Tunis Sights and Landmarks Guide, Tunisia
Tunisia has been termed as the kaleidoscope nation of Northern Africa. From Mediterranean beaches to the Sahara desert and from ancient souks to modern day malls, Tunisia has it all. This Arab-Berber nation is one of the most liberal in the Islamic world where alcohol is freely available and women need not feel intimidated.
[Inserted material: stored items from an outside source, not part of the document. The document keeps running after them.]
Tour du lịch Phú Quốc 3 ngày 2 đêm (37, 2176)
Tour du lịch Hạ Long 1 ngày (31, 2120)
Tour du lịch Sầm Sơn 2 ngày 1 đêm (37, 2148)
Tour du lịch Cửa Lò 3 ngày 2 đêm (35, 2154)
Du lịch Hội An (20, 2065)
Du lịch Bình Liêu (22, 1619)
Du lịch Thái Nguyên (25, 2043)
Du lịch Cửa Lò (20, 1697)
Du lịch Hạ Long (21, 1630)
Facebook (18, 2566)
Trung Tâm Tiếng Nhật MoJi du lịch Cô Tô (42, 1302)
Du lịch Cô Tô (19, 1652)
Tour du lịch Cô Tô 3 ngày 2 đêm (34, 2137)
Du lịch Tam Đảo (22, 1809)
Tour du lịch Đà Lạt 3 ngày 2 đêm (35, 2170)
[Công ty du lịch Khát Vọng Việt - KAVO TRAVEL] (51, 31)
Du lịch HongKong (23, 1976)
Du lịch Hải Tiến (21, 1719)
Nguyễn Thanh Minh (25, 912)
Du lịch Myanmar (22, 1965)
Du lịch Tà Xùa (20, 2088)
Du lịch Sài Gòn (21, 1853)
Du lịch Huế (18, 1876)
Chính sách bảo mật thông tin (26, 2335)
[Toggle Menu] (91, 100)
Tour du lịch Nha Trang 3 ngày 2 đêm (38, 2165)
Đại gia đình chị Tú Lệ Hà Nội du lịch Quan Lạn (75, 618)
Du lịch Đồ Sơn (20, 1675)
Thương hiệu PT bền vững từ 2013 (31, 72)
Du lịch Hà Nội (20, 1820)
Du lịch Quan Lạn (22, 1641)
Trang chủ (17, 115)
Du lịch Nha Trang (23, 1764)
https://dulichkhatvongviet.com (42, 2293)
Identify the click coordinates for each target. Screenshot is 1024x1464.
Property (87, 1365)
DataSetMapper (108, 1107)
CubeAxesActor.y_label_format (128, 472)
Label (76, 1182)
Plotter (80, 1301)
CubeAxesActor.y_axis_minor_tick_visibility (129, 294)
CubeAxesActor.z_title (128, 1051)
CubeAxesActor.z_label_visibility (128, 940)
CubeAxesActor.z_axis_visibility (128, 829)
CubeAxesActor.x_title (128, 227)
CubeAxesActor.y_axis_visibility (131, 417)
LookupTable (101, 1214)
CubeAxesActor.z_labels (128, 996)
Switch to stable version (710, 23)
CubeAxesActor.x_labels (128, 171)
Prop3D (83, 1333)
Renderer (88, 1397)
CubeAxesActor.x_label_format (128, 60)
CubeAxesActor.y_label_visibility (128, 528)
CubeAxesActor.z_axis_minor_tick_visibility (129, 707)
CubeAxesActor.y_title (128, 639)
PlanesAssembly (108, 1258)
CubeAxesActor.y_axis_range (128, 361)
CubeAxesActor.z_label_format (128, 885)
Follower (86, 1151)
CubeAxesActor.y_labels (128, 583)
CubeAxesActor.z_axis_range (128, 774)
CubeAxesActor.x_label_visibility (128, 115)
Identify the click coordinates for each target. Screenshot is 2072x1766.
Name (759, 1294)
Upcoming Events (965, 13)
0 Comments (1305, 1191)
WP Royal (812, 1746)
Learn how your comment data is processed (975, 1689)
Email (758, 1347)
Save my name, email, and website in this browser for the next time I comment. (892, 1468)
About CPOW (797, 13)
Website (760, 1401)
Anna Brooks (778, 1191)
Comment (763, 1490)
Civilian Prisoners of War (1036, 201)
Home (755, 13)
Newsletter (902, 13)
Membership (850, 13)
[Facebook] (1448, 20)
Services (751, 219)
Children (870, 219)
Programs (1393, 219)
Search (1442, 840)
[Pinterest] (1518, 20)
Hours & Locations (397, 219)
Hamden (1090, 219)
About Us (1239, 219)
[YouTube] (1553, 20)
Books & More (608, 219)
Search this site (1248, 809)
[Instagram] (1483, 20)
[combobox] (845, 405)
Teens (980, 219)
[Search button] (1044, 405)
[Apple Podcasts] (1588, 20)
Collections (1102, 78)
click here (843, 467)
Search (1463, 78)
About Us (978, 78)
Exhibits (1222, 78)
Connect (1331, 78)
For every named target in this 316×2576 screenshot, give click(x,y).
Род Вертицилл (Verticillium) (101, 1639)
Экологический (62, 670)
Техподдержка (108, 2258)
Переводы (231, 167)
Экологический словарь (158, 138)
The capital city of Tunis reflects its country’s cultural diversity. Its French colonial past has a far-reaching influence evident even until this day and age. One of the most obvious examples is in its cuisine that is a unique blend of sophisticated French styles with Arab spice. The city’s architecture combines a modern, European-style city of tree-lined avenues with a vibrant, atmospheric medina. The historic Bab el Bahr arched gateway stands sentinel to the main entrance of the medina or the old city. Formerly known as the Porte de Franceis, it is one of its many must see places in the city of Tunis.
Walking the bustling main thoroughfare and alleyways of the Medina or the old town is like stepping into a 12th and 16th century marketplace. With its colorful and lively flea or street markets, historic sites, and plazas, wandering the narrow, winding streets makes for great adventure into the cultural heritage of the old walled city. Here you can find exquisitely crafted jewelry and ceramics or souks of carpets and perfumes. The Souk el Attarine or the perfume maker’s market is one such place where you can find great bargains on exotic scents and essential oils.
The Zitouna Mosque or the Great Mosque is the major landmark in the city and is the largest mosque in Tunisia. It is also the only mosque in the city, which can be visited by non-Muslims, although access is restricted to a viewing enclosure overlooking a polished marble courtyard.
Another major tourist attraction is the National Bardo Museum which houses one of the world's greatest collections of Roman mosaics. The museum contains an impressive collection of archaeological artifacts from different eras in Tunisia’s rich history. If you are looking for something unique or bizarre, visit the Catacombs under the San Souis Church near Carthage. The cathedral boasts 240 well preserved funerary galleries that make for an interesting and historically enriching visit.
Perhaps the greatest attraction the city can offer is not within the city walls itself. Sixteen kilometers north of the city gates lie the ruins of Carthage. Carthage was a great trading empire covering much of the Mediterranean in the 9th century B.C. It was home to a brilliant civilization that challenged the majesty of Rome and Greece. Carthage was destroyed in 146 B.C. and a second Roman Carthage was then built on the ruins of the first.
To visit Tunis is to revisit history. One can not only see, but actually feel the many cultural and artistic influences from different periods of history. A visit to this wonderful place where old and new coexist in perfect harmony, is a life enriching experience.